Well, remember, in the US we've got federal minimum wage. Except in four states, pretty much everybody at that income level is an at-will employee, which means they could be fired for any reason (or even no reason at all), provided the reason doesn't violate anti-discrimination laws or the state's labor laws.
Experience bij!

garbon

:o

This year, the federal minimum wage will be more than I made at my first job.
"I've never been quite sure what the point of a eunuch is, if truth be told.
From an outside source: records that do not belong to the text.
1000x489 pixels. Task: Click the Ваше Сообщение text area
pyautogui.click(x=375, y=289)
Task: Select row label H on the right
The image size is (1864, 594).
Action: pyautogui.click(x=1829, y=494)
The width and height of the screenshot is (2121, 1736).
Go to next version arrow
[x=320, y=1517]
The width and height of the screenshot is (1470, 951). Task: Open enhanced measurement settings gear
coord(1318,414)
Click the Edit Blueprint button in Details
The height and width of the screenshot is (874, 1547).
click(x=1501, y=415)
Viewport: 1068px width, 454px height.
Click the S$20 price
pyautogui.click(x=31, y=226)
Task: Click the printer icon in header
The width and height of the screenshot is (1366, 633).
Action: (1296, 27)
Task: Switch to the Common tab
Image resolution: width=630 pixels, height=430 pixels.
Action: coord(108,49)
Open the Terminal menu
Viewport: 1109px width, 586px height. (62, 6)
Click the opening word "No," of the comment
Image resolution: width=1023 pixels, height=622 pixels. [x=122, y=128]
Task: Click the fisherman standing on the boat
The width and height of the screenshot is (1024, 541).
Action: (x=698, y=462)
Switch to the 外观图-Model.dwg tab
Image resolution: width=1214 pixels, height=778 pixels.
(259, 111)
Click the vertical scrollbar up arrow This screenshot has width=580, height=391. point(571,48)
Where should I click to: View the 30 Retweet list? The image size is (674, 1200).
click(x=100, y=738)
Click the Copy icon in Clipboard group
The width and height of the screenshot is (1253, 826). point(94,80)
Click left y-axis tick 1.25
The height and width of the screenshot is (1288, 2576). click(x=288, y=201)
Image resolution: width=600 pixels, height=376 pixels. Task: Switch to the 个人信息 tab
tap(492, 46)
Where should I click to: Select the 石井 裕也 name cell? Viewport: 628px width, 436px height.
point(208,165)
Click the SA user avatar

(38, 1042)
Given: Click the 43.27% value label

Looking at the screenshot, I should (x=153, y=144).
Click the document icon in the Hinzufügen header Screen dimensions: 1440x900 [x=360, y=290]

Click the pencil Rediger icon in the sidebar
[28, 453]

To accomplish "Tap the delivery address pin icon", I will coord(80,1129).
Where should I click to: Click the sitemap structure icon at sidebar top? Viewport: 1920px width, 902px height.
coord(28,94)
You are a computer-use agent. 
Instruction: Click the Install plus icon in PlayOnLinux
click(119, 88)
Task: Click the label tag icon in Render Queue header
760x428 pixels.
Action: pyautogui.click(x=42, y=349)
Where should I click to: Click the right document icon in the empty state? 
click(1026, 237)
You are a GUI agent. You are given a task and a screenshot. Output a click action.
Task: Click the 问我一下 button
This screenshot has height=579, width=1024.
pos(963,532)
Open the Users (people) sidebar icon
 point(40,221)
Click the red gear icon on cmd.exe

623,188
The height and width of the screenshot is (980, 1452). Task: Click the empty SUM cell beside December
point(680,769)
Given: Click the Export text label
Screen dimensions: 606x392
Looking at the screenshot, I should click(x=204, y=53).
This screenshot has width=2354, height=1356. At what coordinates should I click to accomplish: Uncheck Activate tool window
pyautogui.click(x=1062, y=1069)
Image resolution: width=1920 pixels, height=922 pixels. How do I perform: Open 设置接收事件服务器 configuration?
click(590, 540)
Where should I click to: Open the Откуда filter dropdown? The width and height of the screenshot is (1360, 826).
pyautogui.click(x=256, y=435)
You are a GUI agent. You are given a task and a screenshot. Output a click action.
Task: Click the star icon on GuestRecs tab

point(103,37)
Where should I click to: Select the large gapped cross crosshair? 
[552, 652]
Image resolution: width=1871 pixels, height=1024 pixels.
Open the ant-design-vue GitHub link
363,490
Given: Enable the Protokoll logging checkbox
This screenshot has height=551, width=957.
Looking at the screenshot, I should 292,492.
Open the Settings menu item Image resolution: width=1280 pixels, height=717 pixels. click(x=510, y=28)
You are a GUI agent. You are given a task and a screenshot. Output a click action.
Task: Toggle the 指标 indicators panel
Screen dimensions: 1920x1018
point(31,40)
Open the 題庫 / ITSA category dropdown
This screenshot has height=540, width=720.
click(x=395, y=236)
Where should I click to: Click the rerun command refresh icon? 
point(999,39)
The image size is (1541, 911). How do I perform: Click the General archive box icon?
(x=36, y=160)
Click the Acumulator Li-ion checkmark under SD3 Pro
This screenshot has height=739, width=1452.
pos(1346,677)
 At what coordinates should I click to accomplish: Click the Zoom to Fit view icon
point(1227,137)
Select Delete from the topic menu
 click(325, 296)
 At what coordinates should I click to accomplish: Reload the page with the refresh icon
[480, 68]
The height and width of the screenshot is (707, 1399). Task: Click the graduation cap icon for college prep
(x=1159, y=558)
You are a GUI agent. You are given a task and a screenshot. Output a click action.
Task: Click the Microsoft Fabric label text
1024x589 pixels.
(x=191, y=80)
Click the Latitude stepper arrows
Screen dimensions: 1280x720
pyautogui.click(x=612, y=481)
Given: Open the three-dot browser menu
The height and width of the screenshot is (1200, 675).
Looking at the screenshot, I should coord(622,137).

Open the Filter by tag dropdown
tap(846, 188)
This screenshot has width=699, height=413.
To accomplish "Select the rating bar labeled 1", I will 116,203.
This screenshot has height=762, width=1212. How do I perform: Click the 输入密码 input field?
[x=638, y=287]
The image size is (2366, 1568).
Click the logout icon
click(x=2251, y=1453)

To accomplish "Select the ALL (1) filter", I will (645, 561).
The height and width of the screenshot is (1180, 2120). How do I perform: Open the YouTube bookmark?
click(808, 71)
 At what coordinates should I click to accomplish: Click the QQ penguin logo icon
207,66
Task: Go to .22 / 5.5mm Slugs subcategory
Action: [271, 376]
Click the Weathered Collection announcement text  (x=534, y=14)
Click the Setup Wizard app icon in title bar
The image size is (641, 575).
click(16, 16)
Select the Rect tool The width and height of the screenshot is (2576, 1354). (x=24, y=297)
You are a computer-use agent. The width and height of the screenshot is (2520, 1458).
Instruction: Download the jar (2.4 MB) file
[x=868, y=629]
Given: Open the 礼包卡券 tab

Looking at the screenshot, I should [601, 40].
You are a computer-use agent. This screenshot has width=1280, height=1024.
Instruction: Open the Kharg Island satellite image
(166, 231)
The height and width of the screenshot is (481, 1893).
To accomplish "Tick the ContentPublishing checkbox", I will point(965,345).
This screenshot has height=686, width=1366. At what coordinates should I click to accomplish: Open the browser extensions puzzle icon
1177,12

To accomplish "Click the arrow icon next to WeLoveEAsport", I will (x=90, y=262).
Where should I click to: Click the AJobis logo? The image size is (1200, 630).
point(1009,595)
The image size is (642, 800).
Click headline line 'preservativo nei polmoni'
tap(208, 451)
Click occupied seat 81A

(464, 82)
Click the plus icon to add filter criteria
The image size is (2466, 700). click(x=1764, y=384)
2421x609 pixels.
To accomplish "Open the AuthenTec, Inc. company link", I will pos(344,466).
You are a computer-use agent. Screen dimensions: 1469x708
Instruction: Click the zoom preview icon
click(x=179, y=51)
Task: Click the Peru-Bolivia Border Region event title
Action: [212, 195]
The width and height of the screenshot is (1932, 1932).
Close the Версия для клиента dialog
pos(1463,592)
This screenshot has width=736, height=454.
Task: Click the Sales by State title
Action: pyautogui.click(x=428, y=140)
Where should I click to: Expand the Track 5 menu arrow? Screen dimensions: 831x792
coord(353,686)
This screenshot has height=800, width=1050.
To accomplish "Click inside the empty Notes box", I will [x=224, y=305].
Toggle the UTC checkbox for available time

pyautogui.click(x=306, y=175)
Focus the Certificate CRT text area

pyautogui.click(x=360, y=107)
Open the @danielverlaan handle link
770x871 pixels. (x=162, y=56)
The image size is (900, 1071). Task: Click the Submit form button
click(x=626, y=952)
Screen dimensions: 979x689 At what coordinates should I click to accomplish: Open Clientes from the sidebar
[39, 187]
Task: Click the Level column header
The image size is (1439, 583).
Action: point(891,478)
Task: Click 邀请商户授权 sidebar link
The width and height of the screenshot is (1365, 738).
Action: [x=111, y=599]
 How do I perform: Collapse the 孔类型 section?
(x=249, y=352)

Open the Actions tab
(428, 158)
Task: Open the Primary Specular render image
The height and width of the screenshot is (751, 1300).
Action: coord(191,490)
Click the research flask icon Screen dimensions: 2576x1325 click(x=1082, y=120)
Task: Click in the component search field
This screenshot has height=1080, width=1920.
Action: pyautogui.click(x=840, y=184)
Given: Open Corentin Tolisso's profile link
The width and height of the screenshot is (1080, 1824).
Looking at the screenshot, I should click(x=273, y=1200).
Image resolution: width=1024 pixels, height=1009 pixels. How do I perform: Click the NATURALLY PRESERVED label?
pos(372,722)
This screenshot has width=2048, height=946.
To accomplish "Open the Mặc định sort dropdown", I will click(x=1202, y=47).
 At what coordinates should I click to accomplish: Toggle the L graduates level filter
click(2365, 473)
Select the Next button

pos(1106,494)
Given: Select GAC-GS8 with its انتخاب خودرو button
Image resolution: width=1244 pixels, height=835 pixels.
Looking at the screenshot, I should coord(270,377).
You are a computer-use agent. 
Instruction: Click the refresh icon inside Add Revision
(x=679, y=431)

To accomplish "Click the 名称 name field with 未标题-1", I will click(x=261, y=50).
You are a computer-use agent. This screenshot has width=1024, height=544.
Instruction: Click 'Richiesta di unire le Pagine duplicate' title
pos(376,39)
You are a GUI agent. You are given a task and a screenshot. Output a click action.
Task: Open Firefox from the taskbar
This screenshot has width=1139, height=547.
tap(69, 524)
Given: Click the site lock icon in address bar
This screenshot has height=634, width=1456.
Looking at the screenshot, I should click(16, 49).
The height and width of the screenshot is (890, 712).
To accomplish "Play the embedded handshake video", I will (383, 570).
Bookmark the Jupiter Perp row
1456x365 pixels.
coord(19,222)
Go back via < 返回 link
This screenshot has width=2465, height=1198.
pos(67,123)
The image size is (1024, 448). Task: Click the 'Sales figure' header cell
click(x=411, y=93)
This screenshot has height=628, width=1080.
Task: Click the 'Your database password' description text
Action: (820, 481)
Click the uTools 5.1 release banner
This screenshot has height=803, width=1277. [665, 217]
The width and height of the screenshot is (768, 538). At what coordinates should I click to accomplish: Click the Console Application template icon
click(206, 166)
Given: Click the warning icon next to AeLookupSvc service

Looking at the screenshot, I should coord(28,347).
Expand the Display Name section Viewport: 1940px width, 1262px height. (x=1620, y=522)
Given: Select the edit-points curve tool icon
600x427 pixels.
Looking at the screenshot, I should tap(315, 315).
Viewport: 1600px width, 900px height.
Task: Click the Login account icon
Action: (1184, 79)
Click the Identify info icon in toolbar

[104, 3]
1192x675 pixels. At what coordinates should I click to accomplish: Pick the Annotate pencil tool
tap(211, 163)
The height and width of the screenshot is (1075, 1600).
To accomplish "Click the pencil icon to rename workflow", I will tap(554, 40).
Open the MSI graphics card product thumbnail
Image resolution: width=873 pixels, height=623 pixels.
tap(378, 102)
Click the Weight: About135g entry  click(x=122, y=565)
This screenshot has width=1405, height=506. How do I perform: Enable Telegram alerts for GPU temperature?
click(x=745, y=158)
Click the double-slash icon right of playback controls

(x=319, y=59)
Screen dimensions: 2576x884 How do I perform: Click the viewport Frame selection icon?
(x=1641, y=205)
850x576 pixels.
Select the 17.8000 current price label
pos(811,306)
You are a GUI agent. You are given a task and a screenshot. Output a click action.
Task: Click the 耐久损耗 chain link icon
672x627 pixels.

It seems to me they're only men with the useful bits cut off."
I drank because I wanted to drown my sorrows, but now the damned things have learned to swim.

PDH

Quote from: garbon on April 16, 2009, 10:30:38 PM
:o

This year, the federal minimum wage will be more than I made at my first job.
Haha, you are old.

Wait, when I got my first job the minimum wage was a penny.  Per day.
I have come to believe that the whole world is an enigma, a harmless enigma that is made terrible by our own mad attempt to interpret it as though it had an underlying truth.
-Umberto Eco

-------
"I'm pretty sure my level of depression has nothing to do with how much of a fucking asshole you are."

-CdM

Fireblade

Quote from: Monoriu on April 16, 2009, 08:49:25 PM
2. If you owe any debt, deflation adds to your real interest burden.  You have to service the same debt with an ever reducing salary.

I have a general question regarding repaying debt: Let's say I owe $13,000 in student loans (which is what I actually owe  <_< ). If Obama decided to go Mugabe style and crank out a gazillion dollars tomorrow, would the banks stick to making me pay $13,000? Because man, that would solve SO many of my cash flow problems right there, if I could just mail in a worthless piece of paper to pay for that worthless piece of paper hanging up on my wall.